*Task statement:*
Repeat the data from the line with "Given: Open the EURUSD,M30 chart tab" through the end of the data, leaving the pictures out.

[Data for locating described items]

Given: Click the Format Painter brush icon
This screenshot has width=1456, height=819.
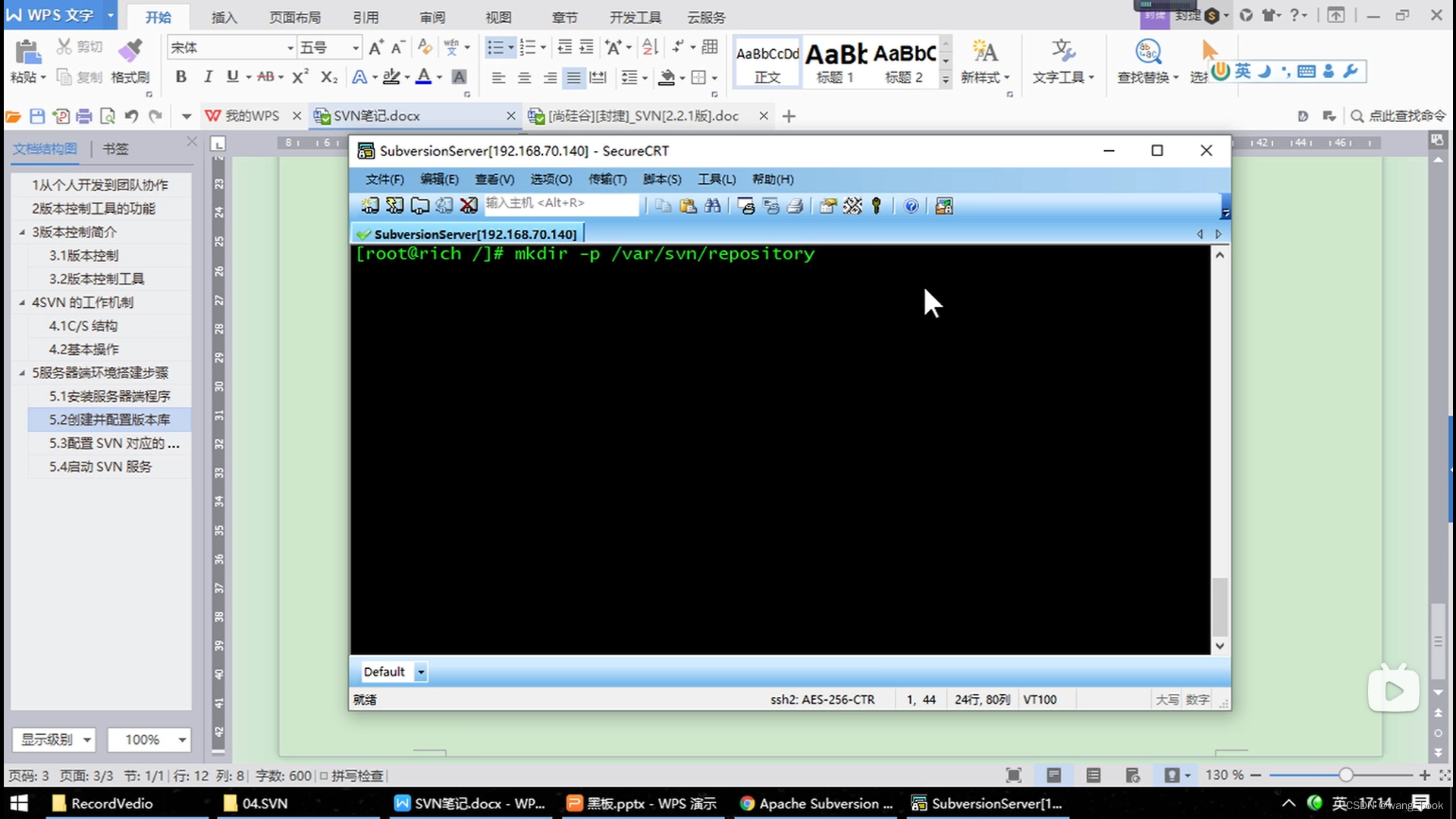Looking at the screenshot, I should 130,52.
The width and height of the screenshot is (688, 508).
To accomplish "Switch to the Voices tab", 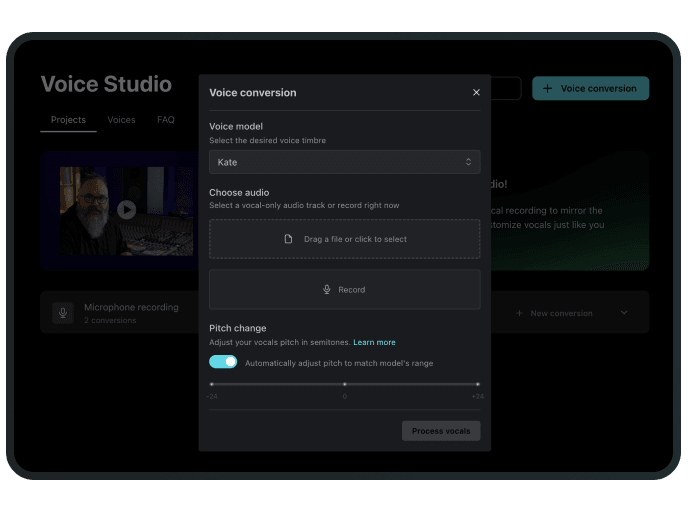I will click(121, 120).
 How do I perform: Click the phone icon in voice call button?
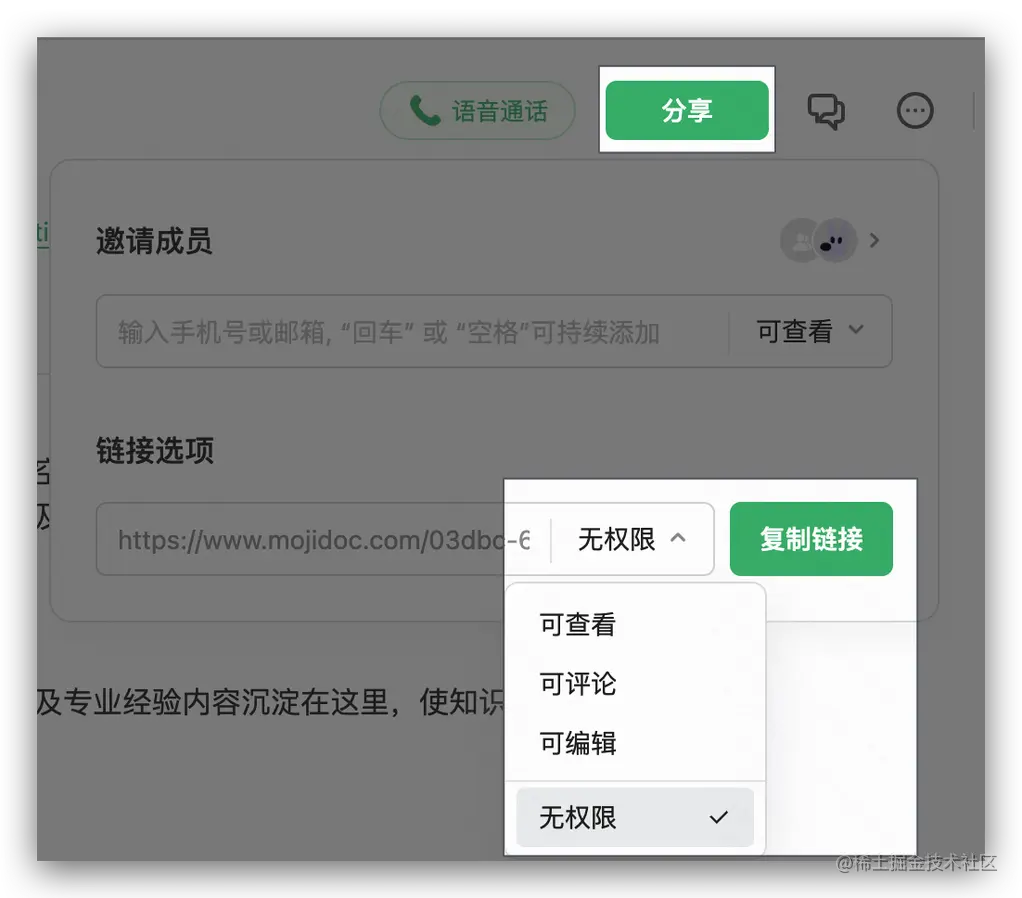[x=425, y=111]
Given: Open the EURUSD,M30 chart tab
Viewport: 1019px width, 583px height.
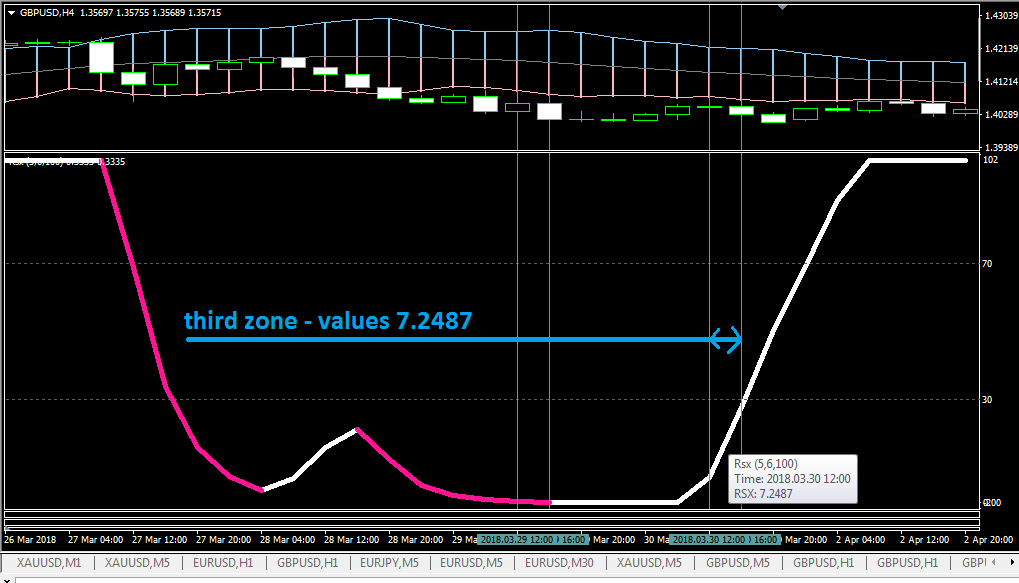Looking at the screenshot, I should (x=559, y=563).
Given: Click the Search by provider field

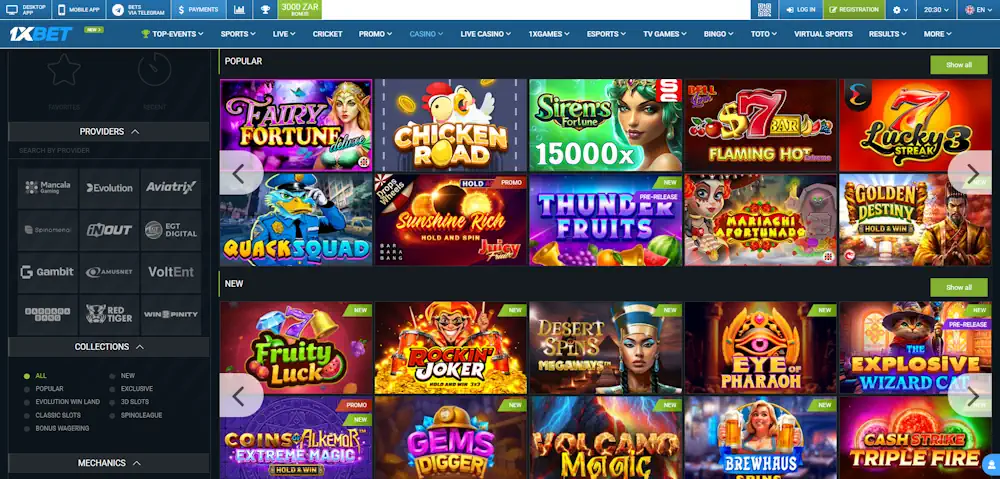Looking at the screenshot, I should coord(108,151).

*Answer to the exercise:*
Given: Open the EURUSD,M30 chart tab
Viewport: 1019px width, 583px height.
Looking at the screenshot, I should (x=559, y=563).
Given: Click the Search by provider field

Looking at the screenshot, I should coord(108,151).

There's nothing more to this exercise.